In the third and last classification step, the lesion area which was obtained in the first step is used as an input image, and the US features which were obtained in the second step are integrated in the feature layer of the image to the lesion as benign or malignant. We modified GoogLeNet to take grayscale images as input and to have 2-class output of benign/malignant and removed two auxiliary classifiers33. We trained our network with ImageNet dataset which was converted into grayscale images and then used as a pre-trained model34. CNN training was implemented with the Caffe deep learning framework, using a NVidia K40 GPU on Ubuntu 12.04. A model snapshot with the lowest validation loss was taken for the final model. The learning hyperparameters were set as follows: momentum 0.9, weight decay 0.0002, and a poly learning policy with base learning rate of 0.25. The image batch size was 32, which was the maximum batch size that worked with our system.
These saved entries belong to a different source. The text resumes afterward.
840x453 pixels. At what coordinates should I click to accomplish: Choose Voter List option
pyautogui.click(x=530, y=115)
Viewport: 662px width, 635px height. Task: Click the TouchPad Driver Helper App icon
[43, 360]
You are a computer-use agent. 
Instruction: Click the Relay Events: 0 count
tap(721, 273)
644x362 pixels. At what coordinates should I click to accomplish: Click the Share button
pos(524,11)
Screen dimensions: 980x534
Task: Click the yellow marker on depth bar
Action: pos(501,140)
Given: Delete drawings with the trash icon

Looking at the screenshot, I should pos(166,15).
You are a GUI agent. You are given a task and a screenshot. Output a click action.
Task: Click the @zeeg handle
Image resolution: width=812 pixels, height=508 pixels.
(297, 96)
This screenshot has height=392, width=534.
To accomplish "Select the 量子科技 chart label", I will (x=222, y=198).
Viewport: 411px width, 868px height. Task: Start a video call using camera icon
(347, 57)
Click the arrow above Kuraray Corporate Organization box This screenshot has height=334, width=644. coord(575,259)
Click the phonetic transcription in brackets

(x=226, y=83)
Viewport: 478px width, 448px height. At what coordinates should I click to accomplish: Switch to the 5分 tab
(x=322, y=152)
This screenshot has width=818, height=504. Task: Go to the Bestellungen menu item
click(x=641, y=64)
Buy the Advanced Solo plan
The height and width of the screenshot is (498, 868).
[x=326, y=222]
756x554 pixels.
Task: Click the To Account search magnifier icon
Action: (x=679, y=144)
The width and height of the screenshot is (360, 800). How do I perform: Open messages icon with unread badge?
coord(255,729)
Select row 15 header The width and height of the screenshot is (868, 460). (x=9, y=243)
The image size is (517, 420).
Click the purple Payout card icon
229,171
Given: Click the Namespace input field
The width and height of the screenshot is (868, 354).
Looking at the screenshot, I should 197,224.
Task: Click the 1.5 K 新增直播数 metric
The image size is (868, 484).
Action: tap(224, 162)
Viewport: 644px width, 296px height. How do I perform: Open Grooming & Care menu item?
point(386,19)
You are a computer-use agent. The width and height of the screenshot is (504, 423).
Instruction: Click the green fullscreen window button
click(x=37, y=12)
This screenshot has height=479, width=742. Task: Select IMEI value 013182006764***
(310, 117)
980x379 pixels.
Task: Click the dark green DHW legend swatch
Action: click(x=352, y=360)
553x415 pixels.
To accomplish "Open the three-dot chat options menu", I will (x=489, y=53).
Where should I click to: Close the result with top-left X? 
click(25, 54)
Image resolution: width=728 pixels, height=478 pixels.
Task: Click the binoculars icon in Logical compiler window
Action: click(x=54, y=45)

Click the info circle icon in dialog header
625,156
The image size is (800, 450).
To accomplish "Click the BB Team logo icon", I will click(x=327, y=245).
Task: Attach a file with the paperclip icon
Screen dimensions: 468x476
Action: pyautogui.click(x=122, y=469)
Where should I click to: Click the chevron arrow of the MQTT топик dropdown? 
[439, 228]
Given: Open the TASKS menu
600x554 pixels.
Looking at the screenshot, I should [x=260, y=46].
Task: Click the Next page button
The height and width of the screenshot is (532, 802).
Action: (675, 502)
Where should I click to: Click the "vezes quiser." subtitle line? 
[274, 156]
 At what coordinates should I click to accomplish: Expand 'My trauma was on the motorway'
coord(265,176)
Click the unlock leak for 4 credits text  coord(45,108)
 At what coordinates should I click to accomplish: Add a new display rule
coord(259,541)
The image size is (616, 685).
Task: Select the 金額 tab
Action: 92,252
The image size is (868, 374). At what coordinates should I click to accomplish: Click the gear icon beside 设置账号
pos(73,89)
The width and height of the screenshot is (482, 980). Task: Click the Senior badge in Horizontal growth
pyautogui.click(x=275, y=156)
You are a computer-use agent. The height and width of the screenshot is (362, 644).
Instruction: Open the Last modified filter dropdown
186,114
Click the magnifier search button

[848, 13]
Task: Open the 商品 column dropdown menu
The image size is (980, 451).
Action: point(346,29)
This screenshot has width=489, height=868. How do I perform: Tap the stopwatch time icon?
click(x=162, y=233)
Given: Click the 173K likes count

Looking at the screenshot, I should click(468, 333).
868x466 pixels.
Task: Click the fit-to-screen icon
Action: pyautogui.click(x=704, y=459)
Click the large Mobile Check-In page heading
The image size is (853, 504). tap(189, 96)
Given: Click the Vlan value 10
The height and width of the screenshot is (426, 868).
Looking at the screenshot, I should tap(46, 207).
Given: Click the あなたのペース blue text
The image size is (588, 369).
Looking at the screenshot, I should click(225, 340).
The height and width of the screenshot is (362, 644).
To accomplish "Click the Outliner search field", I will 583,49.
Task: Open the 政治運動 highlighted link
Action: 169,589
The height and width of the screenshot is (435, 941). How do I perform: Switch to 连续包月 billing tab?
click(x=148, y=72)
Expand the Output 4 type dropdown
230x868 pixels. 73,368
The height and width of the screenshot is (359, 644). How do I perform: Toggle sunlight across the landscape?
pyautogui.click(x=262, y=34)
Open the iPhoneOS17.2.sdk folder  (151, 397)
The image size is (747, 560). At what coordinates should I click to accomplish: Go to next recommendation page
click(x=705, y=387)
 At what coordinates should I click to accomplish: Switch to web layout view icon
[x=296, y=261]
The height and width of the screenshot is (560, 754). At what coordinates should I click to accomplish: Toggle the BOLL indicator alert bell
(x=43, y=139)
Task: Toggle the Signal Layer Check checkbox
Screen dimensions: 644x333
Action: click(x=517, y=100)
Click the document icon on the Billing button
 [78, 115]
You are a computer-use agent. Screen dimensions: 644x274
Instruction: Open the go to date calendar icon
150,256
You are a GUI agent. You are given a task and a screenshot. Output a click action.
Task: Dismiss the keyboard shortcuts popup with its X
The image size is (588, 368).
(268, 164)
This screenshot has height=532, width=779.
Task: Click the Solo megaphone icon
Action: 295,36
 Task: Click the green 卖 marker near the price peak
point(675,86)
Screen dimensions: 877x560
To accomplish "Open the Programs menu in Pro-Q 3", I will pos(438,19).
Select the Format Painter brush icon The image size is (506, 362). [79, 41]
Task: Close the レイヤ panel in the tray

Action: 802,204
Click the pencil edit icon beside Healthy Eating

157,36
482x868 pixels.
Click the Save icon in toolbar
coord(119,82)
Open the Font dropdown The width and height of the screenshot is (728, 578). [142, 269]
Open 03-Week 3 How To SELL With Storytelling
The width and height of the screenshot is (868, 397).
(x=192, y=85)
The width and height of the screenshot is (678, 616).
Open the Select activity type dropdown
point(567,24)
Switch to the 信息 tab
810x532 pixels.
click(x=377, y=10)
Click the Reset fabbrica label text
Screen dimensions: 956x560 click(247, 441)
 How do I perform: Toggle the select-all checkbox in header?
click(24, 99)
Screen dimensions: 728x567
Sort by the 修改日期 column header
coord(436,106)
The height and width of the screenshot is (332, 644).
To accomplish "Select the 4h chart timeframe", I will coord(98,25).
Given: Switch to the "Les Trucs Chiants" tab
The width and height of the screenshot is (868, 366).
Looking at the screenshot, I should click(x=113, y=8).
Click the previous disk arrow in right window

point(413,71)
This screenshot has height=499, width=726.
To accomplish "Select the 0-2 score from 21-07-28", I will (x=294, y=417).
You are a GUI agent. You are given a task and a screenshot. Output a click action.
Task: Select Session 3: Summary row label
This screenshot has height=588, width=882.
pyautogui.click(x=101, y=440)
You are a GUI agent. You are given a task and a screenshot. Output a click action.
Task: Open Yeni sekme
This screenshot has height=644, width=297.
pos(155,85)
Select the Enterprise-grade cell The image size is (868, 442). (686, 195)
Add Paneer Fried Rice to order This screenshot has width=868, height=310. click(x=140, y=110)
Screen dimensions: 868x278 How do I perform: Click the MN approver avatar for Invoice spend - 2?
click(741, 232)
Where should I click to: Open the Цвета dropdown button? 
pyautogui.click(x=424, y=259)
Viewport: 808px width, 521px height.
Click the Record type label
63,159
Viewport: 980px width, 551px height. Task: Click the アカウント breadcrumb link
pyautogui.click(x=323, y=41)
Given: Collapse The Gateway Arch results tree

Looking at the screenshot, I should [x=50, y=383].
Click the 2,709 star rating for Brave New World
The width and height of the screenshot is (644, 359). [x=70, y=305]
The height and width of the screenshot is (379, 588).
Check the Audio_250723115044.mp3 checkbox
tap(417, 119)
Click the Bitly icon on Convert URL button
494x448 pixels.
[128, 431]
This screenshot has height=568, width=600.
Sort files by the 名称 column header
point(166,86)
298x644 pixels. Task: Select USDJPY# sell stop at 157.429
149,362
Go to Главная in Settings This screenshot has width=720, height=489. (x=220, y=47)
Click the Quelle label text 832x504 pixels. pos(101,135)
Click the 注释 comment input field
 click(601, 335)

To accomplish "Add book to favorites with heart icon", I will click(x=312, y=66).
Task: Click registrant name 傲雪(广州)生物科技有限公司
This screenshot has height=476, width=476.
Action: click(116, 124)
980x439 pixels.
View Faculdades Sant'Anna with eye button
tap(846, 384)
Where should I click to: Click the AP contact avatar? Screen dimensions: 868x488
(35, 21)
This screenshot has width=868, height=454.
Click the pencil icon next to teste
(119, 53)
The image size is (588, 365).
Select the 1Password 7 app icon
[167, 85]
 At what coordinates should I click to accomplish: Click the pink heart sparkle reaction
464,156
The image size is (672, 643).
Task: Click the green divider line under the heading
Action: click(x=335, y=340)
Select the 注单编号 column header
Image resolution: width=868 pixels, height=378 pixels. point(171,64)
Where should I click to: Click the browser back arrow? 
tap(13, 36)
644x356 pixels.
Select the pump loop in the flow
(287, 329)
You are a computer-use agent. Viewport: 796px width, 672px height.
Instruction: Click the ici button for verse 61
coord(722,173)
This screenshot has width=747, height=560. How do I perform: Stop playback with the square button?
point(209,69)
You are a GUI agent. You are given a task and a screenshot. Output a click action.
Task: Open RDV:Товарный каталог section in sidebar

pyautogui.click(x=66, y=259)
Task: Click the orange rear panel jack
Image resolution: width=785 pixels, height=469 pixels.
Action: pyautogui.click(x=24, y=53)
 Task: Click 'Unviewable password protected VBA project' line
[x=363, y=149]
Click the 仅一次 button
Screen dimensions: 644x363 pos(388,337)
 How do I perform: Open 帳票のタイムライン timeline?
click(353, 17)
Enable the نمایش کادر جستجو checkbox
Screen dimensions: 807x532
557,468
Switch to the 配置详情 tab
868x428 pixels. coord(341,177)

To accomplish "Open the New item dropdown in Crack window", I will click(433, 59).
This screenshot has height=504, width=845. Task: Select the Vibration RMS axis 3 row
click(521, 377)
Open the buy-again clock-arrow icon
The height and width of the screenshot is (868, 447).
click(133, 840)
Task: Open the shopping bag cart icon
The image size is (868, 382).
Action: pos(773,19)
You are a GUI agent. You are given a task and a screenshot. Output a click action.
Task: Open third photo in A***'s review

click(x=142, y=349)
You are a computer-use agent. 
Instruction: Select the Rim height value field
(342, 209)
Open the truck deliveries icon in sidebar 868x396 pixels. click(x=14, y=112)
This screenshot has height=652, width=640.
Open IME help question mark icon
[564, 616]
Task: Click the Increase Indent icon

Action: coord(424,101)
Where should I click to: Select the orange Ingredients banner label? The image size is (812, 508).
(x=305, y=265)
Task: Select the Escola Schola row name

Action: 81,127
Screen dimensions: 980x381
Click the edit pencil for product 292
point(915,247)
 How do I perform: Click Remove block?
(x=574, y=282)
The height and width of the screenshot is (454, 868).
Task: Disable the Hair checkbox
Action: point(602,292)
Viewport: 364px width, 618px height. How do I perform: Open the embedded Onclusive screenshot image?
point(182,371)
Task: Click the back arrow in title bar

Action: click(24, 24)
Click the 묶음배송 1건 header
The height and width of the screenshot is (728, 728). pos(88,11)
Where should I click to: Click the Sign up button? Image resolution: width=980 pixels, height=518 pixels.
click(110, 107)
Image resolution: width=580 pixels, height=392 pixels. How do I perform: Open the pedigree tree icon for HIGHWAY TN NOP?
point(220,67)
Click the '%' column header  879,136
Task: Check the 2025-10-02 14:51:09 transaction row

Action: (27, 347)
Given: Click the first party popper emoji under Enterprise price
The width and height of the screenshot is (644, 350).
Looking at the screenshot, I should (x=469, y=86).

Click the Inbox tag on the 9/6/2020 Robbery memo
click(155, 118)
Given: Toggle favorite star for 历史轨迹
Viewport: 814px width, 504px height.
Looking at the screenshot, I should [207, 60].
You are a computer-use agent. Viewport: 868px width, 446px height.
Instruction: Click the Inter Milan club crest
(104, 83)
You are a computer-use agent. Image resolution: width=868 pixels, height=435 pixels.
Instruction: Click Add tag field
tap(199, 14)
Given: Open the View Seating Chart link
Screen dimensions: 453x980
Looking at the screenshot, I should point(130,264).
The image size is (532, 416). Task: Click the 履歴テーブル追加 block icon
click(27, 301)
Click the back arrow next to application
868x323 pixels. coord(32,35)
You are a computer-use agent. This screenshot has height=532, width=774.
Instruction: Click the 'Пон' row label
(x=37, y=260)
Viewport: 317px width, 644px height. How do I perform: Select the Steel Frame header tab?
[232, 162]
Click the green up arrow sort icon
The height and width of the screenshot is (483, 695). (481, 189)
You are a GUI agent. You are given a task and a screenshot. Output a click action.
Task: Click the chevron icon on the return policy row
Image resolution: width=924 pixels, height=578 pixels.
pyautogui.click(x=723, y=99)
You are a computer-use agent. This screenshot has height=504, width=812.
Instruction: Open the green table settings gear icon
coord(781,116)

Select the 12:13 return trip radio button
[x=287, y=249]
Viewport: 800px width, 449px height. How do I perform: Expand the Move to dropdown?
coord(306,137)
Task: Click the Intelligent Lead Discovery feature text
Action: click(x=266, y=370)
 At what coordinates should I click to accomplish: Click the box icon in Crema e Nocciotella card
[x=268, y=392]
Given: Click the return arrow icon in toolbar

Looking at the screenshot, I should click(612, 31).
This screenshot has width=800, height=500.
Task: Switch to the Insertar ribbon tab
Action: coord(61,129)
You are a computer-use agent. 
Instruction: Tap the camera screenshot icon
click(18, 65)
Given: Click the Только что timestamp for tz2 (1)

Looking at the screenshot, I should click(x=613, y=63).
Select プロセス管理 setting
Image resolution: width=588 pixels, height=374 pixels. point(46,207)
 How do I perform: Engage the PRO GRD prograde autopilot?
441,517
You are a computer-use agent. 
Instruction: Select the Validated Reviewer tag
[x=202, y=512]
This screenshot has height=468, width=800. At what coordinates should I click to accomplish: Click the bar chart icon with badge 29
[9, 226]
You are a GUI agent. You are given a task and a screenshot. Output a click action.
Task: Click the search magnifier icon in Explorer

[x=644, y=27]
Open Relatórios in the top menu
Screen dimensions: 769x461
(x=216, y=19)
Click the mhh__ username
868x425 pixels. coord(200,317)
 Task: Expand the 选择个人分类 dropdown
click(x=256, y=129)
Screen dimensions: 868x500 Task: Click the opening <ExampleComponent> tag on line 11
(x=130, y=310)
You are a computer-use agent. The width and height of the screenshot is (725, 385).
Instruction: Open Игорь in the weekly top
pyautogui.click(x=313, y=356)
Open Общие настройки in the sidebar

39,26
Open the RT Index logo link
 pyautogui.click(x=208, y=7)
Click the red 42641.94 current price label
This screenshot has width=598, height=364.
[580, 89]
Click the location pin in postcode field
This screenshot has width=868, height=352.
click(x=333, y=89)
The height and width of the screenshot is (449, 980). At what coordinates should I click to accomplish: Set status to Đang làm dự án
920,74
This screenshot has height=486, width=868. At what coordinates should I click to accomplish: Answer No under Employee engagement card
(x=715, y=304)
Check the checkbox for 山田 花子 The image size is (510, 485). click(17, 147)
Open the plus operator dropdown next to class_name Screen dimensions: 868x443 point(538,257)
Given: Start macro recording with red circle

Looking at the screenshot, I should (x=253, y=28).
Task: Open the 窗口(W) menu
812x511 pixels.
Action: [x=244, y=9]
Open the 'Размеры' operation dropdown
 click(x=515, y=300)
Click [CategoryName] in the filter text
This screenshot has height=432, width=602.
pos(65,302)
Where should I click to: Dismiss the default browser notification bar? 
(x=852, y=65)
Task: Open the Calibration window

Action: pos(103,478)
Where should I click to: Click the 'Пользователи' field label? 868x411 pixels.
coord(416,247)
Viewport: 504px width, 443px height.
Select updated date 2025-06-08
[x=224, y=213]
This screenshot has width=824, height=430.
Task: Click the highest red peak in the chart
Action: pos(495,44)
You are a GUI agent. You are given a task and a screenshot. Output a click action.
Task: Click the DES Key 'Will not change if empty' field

Evaluation of the thyroid US CAD system

Clinical validation of dCAD was performed with the independent validation data set. For each thyroid nodule, two representative images, one for the transverse view and one for the longitudinal view, were used for analysis. For each image, the developed dCAD presented a diagnosis as to whether the nodule was possibly benign or malignant. When at least one image was assessed as possibly malignant by dCAD, the nodule was classified as possibly malignant. The same approach was used when evaluating the performance of sCAD.

Data and statistical analysis

We compared the diagnostic performance of dCAD in the validation data set, which utilized CNNs for the diagnosis of thyroid nodules, with those of sCAD and radiologists. Subgroup analyses were performed according to the experience level of the radiologists and nodule size, with an additional analysis performed for small thyroid nodules 1–2 cm in maximum diameter. The four faculty members (5–20 years of experience in thyroid imaging) were designated as experienced radiologists, and the six fellows training in thyroid radiology (1–2 years of experience in thyroid imaging) were designated as inexperienced radiologists for subgroup analyses. We compared demographics and nodule characteristics between the experienced and inexperienced radiologist group. For subject-based comparisons of demographics, the independent two-sample t-test and chi-square test were used. For nodule-based comparison of nodule characteristics, the generalized estimating equations (GEE) method was used.

The sensitivity, specificity, PPV, negative predictive value (NPV) and accuracy for thyroid malignancy diagnosis were calculated and compared by using logistic regression with GEE. Pairwise comparisons were performed for variables that showed statistically significant differences between the three groups (dCAD, sCAD, and radiologists). All statistical analyses were performed with SPSS software (version 23.0, IBM Corporation, Armonk, NY). A two-tailed P value of less than 0.05 was considered to indicate a statistically significant difference. In addition, we reviewed the cases that were incorrectly classified by the radiologists and both CAD systems.